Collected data
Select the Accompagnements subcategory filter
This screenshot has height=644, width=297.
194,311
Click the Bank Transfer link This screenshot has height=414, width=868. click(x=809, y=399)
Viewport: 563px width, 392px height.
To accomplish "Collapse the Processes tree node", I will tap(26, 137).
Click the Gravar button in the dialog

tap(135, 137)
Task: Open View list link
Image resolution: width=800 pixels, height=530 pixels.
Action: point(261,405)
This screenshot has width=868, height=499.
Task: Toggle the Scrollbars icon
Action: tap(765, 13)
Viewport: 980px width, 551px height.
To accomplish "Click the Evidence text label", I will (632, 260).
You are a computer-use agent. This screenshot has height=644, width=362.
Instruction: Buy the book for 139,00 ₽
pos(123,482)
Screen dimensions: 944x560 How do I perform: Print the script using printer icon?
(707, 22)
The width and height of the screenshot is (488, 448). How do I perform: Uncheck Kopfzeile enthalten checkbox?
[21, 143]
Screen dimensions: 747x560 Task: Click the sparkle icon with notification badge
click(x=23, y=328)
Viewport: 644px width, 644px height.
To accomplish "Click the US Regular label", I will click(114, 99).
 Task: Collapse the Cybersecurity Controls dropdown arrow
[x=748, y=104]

# Assignment
Retype the entries shown above. Keep every word exactly as it is.

# Response to this task
Select the Accompagnements subcategory filter
This screenshot has height=644, width=297.
194,311
Click the Bank Transfer link This screenshot has height=414, width=868. click(x=809, y=399)
Viewport: 563px width, 392px height.
To accomplish "Collapse the Processes tree node", I will tap(26, 137).
Click the Gravar button in the dialog

tap(135, 137)
Task: Open View list link
Image resolution: width=800 pixels, height=530 pixels.
Action: point(261,405)
This screenshot has width=868, height=499.
Task: Toggle the Scrollbars icon
Action: tap(765, 13)
Viewport: 980px width, 551px height.
To accomplish "Click the Evidence text label", I will (632, 260).
You are a computer-use agent. This screenshot has height=644, width=362.
Instruction: Buy the book for 139,00 ₽
pos(123,482)
Screen dimensions: 944x560 How do I perform: Print the script using printer icon?
(707, 22)
The width and height of the screenshot is (488, 448). How do I perform: Uncheck Kopfzeile enthalten checkbox?
[21, 143]
Screen dimensions: 747x560 Task: Click the sparkle icon with notification badge
click(x=23, y=328)
Viewport: 644px width, 644px height.
To accomplish "Click the US Regular label", I will click(114, 99).
 Task: Collapse the Cybersecurity Controls dropdown arrow
[x=748, y=104]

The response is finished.